The Wi-Fi fingerprint positioning, as shown in Fig. 1, is roughly divided into two phases: the offline phase and the online phase. In the offline phase, by recording the RSS of Access Points (APs) at the Reference Points (RPs), a fingerprint database is built in the positioning area and the positioning model is trained. In the online phase, feature extraction is performed on the real-time Received Signal Strength (RSS) of Aps through the positioning model to estimate the device position of current moment. The positioning model generally adopt machine learning methods, which can divided into classification method which discrete result can be obtained and regression method which the continuous position coordinates can be obtained. In order to simplify the problem, in this paper, we adopt classification positioning model, and we propose a positioning model based on deep learning in offline phase, which has good performance on the publicly available dataset.

Fig. 1.
figure 1

Technology of Wi-Fi fingerprint positioning

2 Related Work

In recent year, some scholars have introduced machine learning into Wi-Fi finger-print positioning, such as KNN [4], WKNN [5] and SVM [6]. In this method, it mainly training a classification model based on machine learning to extract the mapping relationship between Wi-Fi RSS and device location. Wang et al. [7] used a four-layer FCN (fully connected network) for fingerprint positioning. The network structure is pre-trained by stacking and self-encoders, and the global fine-tuning is performed by backpropagation. The feature is automatically extracted from the wavy wireless signal and linearly transformed to calculate the position of target. FCN model can achieve higher positioning accuracy and enhances system robustness, but the multi-layer FCN has too many parameters, which need a large number of data to train the parameters. More importantly, FCN does not take advantage of positional information between RSS.

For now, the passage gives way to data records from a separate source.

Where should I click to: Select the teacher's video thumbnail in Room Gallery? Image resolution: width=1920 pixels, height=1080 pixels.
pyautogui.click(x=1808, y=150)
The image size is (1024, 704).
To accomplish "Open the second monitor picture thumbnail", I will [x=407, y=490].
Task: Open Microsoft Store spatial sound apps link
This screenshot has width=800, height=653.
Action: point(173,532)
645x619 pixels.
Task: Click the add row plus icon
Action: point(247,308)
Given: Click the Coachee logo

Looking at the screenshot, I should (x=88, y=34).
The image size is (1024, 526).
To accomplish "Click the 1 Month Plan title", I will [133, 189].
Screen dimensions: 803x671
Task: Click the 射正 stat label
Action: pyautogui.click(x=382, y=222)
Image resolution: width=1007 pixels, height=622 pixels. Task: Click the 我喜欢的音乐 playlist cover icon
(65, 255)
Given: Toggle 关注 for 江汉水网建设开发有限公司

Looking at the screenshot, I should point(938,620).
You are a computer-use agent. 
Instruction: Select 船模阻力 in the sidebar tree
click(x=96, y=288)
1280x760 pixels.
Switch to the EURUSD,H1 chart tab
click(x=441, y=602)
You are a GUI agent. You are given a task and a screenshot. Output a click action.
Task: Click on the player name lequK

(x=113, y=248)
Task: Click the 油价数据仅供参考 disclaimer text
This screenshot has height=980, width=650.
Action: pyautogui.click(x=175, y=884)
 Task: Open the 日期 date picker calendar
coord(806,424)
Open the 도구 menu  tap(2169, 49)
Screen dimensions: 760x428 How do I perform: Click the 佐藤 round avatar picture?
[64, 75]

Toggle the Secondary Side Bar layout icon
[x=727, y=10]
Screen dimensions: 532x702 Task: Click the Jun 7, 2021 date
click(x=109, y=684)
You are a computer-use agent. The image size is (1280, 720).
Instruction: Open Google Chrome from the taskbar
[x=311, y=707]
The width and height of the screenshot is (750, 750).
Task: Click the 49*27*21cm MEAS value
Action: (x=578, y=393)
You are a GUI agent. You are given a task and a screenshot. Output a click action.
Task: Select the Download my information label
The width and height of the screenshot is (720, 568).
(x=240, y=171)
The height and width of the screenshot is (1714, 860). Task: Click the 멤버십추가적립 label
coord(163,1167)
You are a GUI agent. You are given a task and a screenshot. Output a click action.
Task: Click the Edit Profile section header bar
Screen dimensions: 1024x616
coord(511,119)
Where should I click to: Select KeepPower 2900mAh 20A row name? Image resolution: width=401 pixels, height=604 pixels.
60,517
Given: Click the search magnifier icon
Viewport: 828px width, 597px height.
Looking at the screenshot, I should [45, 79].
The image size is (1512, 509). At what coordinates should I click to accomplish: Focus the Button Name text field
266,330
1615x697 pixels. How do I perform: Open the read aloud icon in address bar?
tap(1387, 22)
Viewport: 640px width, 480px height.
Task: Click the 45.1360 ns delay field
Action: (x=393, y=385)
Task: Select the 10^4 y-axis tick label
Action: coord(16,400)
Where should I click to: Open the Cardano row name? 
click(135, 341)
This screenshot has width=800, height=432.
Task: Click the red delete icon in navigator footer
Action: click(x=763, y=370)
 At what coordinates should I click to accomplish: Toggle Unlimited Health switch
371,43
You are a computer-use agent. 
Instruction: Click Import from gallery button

If we sort each AP and RSS pairs according to the RSS value, the connection between each AP and RSS pairs and its surrounding pairs is relatively close, just like the adjacent word in a sentence. Although in other fields, deep learning model such as CNN, LSTM and Attention model perform well in sequence modeling, it is still not well applied in Wi-Fi fingerprint positioning. Therefore, in the paper, we proposed a fingerprint positioning method based on Bi-LSTM and Attention model.

3 Wi-Fi Attention Network

The overall architecture of the Wi-Fi Attention Network is show in Fig. 2 which refers to Yang’s Hierarchical Attention architecture [8]. It consists of two part: a Wi-Fi sequence encoder and a Wi-Fi attention layer. We introduce the details in the following sections.

Fig. 2.
figure 2

The architecture of Wi-Fi Attention Network

3.1 Wi-Fi Encoder

Each Wi-Fi sequence contains several APs and its RSS, drawing on the idea of text classification, we treat an AP and its RSS pairs as a Wi-Fi word, and treat each Wi-Fi sequence as a Wi-Fi sentence. Assume that a Wi-Fi sentence contains \( {\text{n}} \) Wi-Fi words \( w_{i} \), with \( i \in \left[ {0, T} \right] \) represents the \( i_{th} \) Wi-Fi word in the Wi-Fi sentence. We first embed the Wi-Fi words to vectors through an embedding matrix \( W_{e} \), \( x_{i} = W_{e} *w_{i} \). Then, we use a bidirectional LSTM [9] to get representation vector of Wi-Fi words by summarizing information from both directions, in this way, we can incorporate the contextual information of Wi-Fi sentence. The bidirectional LSTM contains the forward LSTM which get the Wi-Fi sentence \( {\text{s}} \) from \( x_{1} \) to \( x_{n} \) and a backward LSTM which reads from \( x_{n} \) to \( x_{1} \).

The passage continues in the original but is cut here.